Using relevant sociological theories of ‘risk’, we have critically explored the concept and enactment of ‘risk’ in current self-management policy. Our article seeks to contribute in two ways. First, to think about the application of theoretical perspectives of ‘risk’ in relation to understanding lay self-management practices. Second, to help re-orientate current healthcare policy and the development of clinical practice.

Turning to the first point, we contend that while Governmentality perspectives of ‘risk’ offer a useful way of understanding some of the mechanisms of government and how ‘risk’ is subsequently enacted in policy. However, it does not allow us to understand the lay perspective of managing chronic illness. This includes the reality of when people may need to use health services when dealing with the corporeal consequences of their illness as well as managing their sense of self and micro-social concerns (Williams, 1999; Bury, 2000). Thus, we argue that it is important to understand the socio-cultural and historically situated nature of risk (in the sense of how ‘risks’ are defined and encountered at both macro and micro levels) (Tulloch and Lupton, 2003). Further, it is important to explore how the experience of health risks can emanate from social structures that the laity can also interpret and give meaning to (Flynn, 2006). In summary, the literature highlighted above defines ‘risk’ not as an external category that is rationally acted upon by lay actors; rather it is, at least in part, constructed within the actor's contextual social structure and on the basis of the embodied, emotive element of the illness experience. Thus, it will vary according to time and circumstance and a dynamic understanding is more appropriate to explicating the ways in which individuals with chronic long-term conditions give meaning to ‘risks’. If health related ‘risks’, when viewed from the lay perspective, are related to socio-contextual factors that may influence social participation, preferred roles and self-identity, an overlap with the lay-view of self-management can be identified with its focus upon maintaining normality, experimenting and managing embodied needs, and re-evaluating social roles (with the associated emotional factors). Kendall and Rogers argue that self-management for individuals is founded in resistance to professional and state mechanisms of trying to engender compliance and dictate what is a safe and recommended self-management activity. Thus, what is deemed a ‘risk’ by bio-medically sanctioned self-management activities can actually be considered a fruitful and useful pursuit by lay actors (Kendall and Rogers, 2007).

We now turn to our second consideration. If healthcare policy is to maintain risk management as a central tenet then it needs to address and incorporate the lay view of risk, something that Alaszewski and Horlick-Jones have already called for (Alaszewski and Horlick-Jones, 2003). Wilkinson has also noted the danger of concentrating risk research upon policy and government agendas that can be to the detriment of recognising fundamental human problems and concerns (Wilkinson, 2009), such as the emotional fall out of chronic illness and the challenges that people face in daily life. In relation to self-management, this is directly linked to the concept of health risks.

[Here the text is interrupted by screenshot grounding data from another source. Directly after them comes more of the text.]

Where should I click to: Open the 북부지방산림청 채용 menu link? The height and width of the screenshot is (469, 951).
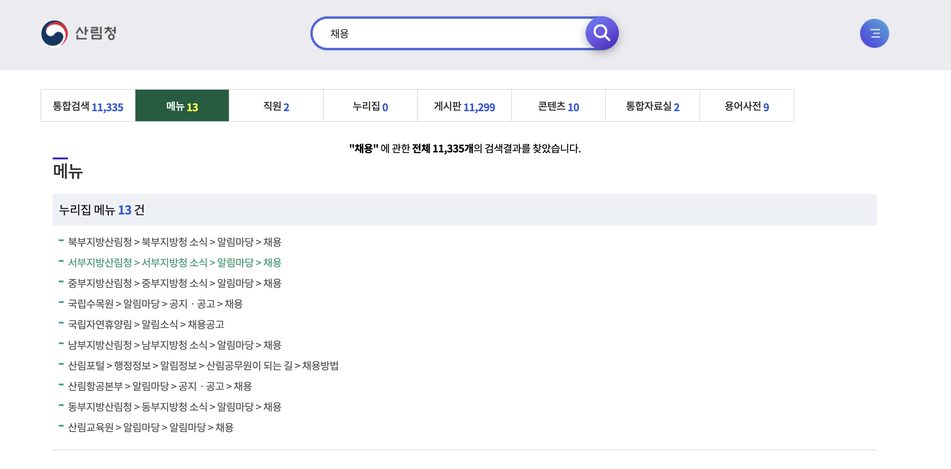[174, 242]
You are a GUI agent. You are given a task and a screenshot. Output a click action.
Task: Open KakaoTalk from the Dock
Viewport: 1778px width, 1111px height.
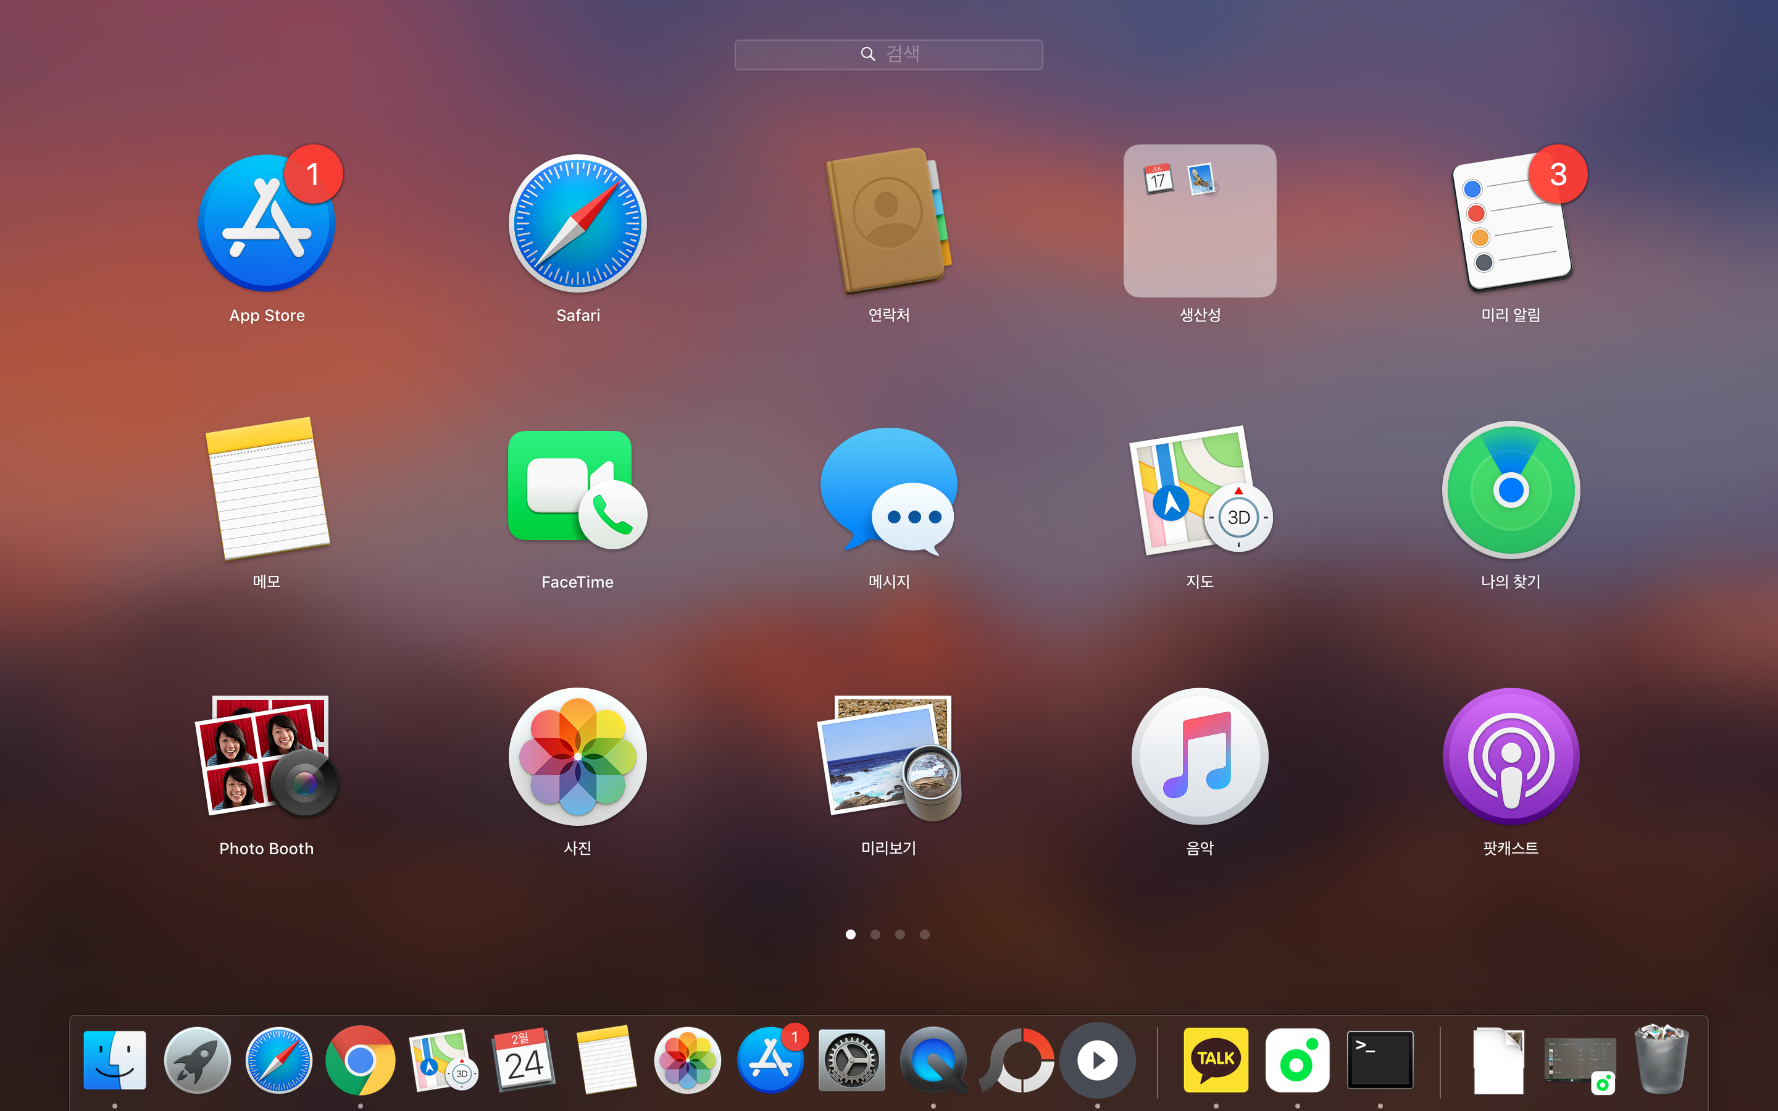click(1215, 1060)
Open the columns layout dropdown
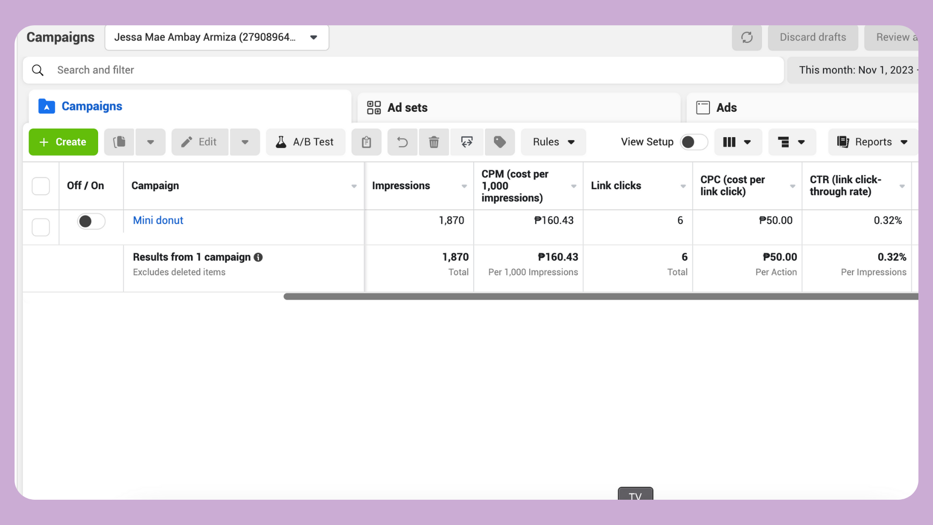The height and width of the screenshot is (525, 933). 737,142
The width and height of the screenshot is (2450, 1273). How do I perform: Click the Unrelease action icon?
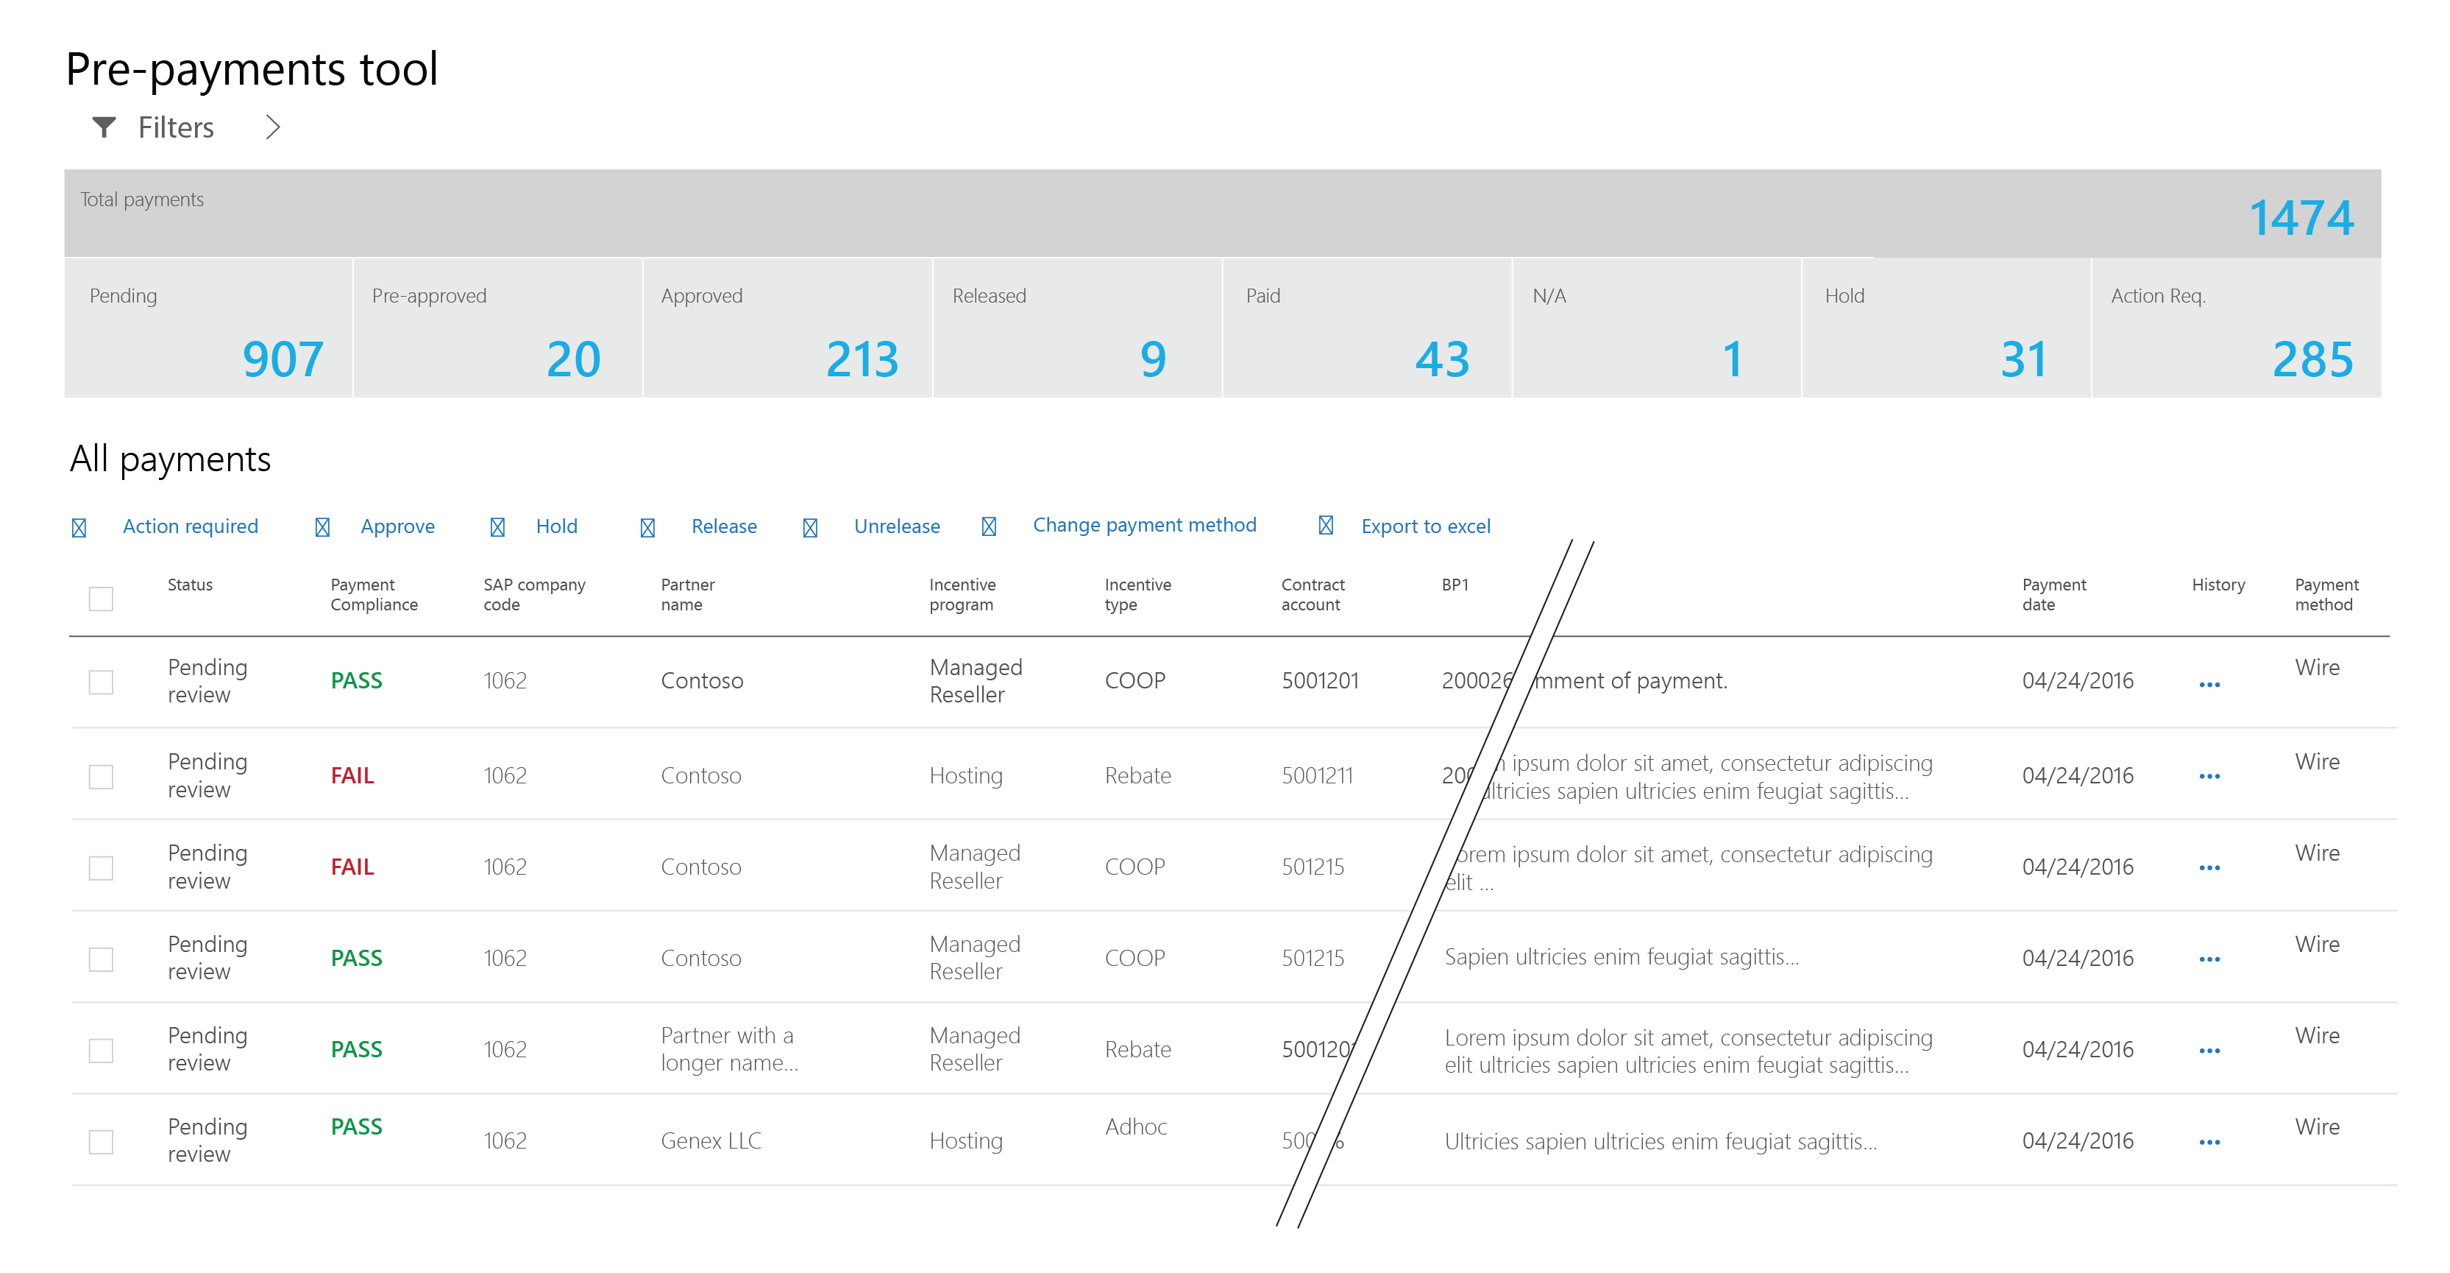pos(809,525)
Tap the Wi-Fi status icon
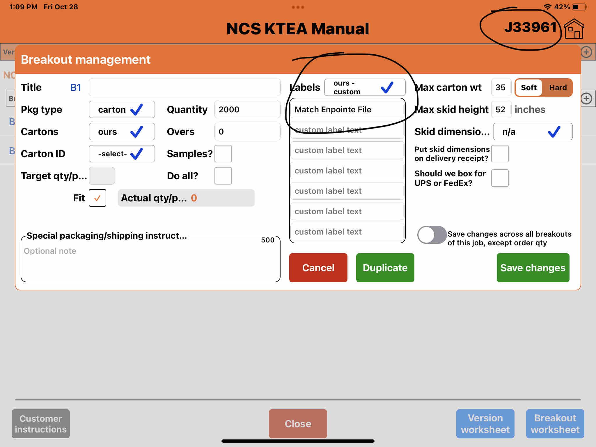Image resolution: width=596 pixels, height=447 pixels. 547,7
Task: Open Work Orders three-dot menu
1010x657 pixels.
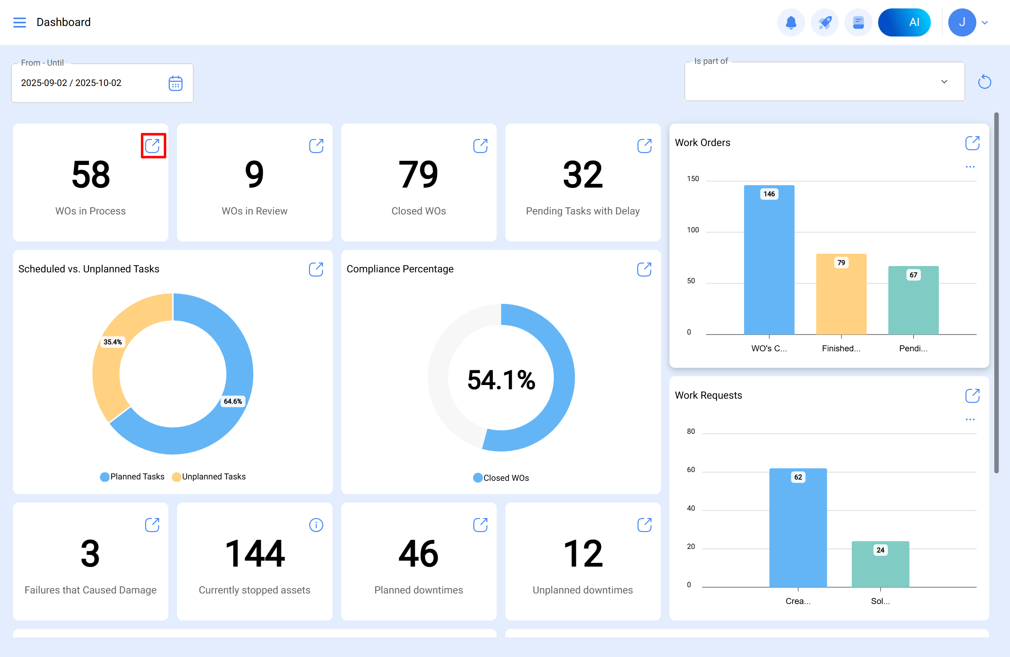Action: (x=970, y=166)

An attempt to broaden out the understanding and application of ‘self-management’ has been developed by Kennedy and colleagues through the WISE model that seeks to incorporate both the lay and professional perspectives into a supported self-management approach (Kennedy and Rogers, 2001; Kennedy et al, 2007). We contend that current self-management policies privilege educating and informing patients of health risks that run counter to efforts to integrate lay and professional knowledge in consultations. As we have shown, what may be termed a ‘risk’ can be very different from the patient perspective. Therefore, integrating the varied ways of viewing health risks into a shared perspective would provide a more nuanced and productive way of supporting existing self-management strategies and, address more holistically, the concerns and needs of those with chronic conditions.